Now if you want to make some weak claim like "well, moving back to in-person learning in school district ...[text shortened]... t of the pandemic in ALL areas, including densely populated urban ones, is completely unsupportable.
You're lying; there is no "overwhelming opinion" claiming that schools moving back to in-person learning during a deadly pandemic did not increase COVID transmission. The data from the study you are using mostly says differently and the consensus of studies agrees.
You resort to calling people liars and misquoting studies, like MB used to do. That study clearly stated that SARS-CoV2 incidence rates were not different in counties with in-person learning vs. remote. Of course you can parse and explain the data in many ways, and the authors do not shy away from possible explanations.
"Overwhelming opinion" was me describing your position, it is not my position. You have previously stated in this thread that the "vast majority" of studies agree with you. That's incorrect, and you should retract that statement.
There are many, many other high impact studies by experts in the field that support the Nat. Medicine authors' findings. The consensus seems to be that other mitigation efforts (ventilation, masking, distancing, testing etc.) that were or were not happening in schools within different districts were vastly more important. That's what explains regional differences and all the noise in the data. That's what explains why schools in rich districts could reopen, because they had the money to invest in HEPA filters and more teachers, while poor neighborhood schools had to stay closed.
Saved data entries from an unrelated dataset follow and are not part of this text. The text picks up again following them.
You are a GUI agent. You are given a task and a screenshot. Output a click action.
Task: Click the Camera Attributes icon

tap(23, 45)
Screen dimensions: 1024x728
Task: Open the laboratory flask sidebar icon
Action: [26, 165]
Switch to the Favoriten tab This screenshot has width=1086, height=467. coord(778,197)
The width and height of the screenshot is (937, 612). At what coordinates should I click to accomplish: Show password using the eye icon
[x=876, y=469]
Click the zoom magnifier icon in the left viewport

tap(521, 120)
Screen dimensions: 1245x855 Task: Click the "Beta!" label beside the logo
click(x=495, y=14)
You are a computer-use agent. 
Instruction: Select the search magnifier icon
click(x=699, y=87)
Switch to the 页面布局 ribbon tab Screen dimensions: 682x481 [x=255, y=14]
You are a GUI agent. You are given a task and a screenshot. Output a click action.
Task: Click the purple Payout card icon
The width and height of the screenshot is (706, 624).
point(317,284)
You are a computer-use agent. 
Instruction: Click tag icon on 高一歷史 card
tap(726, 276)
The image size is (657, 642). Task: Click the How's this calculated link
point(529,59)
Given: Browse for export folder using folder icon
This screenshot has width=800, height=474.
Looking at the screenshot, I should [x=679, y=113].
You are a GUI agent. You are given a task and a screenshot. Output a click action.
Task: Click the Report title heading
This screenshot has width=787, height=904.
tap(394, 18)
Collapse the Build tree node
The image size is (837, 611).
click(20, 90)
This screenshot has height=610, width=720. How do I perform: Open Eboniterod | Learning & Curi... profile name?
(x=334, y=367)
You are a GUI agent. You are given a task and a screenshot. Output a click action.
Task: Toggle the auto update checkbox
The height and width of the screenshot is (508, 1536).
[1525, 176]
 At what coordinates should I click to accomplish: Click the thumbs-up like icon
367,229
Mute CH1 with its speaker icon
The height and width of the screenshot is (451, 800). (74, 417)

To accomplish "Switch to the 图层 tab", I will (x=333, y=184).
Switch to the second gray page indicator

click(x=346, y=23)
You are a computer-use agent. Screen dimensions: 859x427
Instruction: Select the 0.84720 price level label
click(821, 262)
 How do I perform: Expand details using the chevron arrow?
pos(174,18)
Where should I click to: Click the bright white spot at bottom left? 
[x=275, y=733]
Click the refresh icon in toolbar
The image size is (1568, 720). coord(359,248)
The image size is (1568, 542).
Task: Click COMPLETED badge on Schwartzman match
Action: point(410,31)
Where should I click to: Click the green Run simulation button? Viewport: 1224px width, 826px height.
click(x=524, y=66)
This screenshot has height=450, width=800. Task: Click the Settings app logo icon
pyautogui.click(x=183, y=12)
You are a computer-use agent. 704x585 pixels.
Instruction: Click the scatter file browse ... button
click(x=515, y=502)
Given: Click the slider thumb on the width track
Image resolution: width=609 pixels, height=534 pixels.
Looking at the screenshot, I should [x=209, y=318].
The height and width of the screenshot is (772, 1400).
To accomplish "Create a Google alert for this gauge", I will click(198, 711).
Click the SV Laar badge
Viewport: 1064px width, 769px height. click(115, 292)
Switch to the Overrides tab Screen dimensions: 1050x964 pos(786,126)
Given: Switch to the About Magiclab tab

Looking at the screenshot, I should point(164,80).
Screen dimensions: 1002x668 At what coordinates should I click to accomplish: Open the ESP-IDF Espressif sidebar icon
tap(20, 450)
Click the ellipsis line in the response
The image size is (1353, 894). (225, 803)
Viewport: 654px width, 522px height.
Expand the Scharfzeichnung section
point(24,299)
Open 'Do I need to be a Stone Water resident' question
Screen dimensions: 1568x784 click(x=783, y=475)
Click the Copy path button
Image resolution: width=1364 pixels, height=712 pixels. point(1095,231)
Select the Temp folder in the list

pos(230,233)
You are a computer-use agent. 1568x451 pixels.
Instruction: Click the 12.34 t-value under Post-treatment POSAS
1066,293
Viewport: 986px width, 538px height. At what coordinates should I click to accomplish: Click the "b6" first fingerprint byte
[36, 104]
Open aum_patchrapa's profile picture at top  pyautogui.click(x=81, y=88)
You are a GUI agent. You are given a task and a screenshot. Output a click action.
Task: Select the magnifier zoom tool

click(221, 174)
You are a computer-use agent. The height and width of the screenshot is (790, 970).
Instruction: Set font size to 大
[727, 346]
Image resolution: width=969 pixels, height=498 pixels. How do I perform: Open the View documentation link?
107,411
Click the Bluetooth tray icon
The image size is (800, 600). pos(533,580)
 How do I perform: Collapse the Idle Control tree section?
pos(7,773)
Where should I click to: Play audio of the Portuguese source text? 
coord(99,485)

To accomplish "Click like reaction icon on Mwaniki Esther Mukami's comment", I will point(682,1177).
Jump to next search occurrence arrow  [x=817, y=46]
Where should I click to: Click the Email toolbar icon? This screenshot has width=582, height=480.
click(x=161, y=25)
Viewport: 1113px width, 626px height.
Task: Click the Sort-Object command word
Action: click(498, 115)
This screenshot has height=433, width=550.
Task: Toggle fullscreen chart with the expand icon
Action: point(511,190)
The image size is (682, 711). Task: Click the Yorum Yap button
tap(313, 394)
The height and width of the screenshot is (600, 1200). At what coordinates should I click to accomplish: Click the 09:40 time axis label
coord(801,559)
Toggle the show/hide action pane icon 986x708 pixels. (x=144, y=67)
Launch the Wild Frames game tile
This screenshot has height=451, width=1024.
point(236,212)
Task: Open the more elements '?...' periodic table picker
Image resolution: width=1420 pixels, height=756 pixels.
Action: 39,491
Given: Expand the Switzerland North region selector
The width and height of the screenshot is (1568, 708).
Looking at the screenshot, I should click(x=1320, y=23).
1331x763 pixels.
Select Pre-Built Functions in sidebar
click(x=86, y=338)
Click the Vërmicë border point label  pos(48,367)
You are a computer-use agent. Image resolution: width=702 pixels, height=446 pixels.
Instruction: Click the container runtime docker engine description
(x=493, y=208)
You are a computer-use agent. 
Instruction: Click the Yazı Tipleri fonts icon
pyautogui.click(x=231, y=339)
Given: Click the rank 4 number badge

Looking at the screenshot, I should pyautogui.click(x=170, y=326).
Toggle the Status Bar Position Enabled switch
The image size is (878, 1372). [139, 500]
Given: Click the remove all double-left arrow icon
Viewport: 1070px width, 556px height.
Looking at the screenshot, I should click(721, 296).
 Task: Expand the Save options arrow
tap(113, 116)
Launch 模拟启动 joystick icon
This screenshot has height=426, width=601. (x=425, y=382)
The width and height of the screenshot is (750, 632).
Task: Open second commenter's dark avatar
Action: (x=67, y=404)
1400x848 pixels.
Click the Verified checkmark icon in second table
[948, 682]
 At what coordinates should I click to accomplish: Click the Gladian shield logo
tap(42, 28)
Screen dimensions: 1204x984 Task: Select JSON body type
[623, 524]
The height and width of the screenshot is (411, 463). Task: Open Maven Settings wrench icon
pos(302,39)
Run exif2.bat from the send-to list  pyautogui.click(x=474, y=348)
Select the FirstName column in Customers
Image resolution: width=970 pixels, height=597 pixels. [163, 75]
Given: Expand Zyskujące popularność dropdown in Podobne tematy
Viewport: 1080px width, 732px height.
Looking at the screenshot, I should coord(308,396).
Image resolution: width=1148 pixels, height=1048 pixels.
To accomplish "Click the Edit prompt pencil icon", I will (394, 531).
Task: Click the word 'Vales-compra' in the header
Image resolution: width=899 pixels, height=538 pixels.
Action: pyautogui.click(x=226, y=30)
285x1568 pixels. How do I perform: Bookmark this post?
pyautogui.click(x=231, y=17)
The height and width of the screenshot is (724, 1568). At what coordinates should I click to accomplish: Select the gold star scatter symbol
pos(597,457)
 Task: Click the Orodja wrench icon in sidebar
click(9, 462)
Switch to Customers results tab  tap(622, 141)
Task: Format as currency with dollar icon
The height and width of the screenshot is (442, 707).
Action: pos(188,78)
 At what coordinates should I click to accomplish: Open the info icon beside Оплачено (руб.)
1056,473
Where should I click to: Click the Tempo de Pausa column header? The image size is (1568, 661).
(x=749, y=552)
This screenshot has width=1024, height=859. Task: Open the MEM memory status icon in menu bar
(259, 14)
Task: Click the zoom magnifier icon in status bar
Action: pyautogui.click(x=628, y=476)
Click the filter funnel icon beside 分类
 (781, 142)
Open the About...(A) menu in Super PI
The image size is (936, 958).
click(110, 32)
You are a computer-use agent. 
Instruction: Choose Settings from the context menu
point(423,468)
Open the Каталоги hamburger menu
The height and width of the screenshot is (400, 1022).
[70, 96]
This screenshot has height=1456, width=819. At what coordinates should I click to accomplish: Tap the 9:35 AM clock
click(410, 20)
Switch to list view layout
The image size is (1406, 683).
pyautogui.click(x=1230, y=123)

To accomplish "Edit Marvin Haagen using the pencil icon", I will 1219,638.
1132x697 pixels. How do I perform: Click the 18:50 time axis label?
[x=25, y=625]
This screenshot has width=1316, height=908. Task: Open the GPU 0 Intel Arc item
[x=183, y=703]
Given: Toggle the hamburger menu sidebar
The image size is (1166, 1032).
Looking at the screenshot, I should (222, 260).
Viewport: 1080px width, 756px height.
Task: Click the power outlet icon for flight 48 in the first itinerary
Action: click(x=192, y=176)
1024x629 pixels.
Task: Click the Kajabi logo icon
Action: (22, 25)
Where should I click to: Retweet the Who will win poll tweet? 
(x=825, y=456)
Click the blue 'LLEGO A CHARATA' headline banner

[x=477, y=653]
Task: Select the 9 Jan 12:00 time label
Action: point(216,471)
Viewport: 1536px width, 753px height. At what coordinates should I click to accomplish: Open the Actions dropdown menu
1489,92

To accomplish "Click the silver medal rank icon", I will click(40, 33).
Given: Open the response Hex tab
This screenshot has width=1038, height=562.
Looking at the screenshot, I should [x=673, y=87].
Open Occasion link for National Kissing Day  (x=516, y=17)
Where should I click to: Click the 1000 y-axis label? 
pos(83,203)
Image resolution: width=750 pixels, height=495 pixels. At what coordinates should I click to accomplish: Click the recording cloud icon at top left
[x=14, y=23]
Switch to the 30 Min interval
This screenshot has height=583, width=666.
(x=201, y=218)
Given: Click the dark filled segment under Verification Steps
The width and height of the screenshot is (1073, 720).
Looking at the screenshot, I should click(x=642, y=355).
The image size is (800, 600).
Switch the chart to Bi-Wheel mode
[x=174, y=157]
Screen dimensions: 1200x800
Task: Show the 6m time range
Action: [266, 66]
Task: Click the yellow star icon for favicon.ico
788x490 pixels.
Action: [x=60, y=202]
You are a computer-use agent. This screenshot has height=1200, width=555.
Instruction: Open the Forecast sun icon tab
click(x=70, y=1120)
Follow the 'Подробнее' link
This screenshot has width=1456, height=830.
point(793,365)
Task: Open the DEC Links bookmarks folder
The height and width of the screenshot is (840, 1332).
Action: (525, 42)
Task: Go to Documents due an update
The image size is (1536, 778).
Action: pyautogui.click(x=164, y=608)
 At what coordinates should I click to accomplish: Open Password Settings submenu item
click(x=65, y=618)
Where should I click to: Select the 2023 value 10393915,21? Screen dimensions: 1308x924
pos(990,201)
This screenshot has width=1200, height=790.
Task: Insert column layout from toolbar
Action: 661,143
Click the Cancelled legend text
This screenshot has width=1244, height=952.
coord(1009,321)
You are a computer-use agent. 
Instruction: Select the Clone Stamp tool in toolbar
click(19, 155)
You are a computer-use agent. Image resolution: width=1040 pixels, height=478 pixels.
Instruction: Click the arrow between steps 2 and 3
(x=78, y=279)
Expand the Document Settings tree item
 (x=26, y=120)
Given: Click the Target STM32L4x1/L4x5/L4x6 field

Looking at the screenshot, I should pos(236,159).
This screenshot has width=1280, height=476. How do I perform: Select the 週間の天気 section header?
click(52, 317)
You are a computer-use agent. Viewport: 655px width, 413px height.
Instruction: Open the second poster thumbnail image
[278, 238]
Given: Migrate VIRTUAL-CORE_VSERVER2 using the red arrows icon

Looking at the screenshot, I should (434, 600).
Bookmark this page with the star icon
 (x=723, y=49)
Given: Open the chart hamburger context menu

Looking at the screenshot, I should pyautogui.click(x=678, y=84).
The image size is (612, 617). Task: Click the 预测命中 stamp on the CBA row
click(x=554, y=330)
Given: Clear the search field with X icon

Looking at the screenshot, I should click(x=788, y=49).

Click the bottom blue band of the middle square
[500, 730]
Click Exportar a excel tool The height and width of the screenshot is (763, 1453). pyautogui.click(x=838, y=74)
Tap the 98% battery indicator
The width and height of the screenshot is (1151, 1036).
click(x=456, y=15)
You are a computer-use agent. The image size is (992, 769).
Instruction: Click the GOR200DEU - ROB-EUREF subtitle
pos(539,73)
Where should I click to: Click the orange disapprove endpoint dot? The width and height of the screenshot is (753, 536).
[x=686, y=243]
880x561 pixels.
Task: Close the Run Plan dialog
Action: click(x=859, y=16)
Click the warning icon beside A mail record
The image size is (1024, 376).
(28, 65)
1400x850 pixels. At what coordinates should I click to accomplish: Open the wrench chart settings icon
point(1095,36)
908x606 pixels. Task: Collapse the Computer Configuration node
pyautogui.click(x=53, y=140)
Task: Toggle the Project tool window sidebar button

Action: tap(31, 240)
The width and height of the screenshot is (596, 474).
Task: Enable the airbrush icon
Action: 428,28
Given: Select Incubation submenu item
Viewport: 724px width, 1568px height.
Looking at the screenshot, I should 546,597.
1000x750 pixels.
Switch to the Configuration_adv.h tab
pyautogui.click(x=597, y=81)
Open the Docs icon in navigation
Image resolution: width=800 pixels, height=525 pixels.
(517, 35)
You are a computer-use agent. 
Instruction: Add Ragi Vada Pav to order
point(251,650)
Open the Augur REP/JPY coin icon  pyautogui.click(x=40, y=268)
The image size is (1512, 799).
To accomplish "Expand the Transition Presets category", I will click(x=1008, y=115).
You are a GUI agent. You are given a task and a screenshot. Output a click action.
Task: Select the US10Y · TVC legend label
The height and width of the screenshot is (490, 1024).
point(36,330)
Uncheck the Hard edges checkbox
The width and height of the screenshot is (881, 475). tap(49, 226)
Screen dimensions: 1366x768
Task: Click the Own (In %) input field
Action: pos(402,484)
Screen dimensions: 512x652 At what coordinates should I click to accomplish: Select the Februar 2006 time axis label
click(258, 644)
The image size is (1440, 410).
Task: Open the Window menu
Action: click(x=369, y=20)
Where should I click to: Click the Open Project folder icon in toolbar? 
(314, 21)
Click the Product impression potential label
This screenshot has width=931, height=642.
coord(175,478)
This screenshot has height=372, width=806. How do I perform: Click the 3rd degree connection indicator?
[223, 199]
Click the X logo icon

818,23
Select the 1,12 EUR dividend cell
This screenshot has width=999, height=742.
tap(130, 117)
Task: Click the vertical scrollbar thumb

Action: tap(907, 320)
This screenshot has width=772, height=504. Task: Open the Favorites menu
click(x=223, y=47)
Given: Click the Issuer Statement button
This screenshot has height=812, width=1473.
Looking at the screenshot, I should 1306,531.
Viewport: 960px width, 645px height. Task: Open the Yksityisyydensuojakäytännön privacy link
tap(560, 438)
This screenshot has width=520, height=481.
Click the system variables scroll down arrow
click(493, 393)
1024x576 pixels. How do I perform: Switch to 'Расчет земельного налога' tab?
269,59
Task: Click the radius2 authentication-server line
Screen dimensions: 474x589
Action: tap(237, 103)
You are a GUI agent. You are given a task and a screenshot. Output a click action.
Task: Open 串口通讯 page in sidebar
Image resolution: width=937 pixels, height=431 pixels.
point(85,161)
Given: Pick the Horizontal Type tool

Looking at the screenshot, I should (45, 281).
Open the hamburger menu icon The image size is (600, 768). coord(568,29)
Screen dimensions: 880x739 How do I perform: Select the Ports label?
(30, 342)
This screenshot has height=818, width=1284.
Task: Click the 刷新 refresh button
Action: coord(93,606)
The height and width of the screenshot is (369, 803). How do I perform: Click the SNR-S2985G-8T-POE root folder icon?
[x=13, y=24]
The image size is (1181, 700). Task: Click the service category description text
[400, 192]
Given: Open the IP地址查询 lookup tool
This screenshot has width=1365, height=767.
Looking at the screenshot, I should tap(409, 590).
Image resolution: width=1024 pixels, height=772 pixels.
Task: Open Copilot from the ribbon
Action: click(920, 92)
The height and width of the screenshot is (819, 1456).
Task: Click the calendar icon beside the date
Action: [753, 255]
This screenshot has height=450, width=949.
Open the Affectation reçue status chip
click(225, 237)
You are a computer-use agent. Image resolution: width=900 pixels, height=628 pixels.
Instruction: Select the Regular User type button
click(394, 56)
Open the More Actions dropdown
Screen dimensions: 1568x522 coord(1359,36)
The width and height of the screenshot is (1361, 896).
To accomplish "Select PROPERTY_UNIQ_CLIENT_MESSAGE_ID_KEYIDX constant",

Its nothing to do with whether the school was open or closed, but what all else was going on in that school and in that community.
Here's a few others
https://www.science.org/doi/10.1126/science.abh2939
"... when seven or more mitigation measures are reported, a significant relationship is no longer observed. ... risk can be managed through commonly implemented school-based mitigation measures. "
https://pubmed.ncbi.nlm.nih.gov/34404718/
Systematic meta-analysis of 7,474 different research studies (I thought this was your 'preferred' mode of analysis): "School reopenings, in areas of low transmission and with appropriate mitigation measures, were generally not accompanied by increasing community transmission."
https://www.cell.com/cell-reports-medicine/pdf/S2666-3791(22)00063-5.pdf
This study suggests why there were no differences in covid transmission rates in districts with open vs. closed schools: reverse causality. The schools that were open were in areas with lower transmission rates already. Then, if the teacher is going to a rock concert with 40,000 unmasked people at night, it will not matter statistically if that person is in a room earlier in the day with 20 masked and distanced kids.
There's many more if you want to keep going.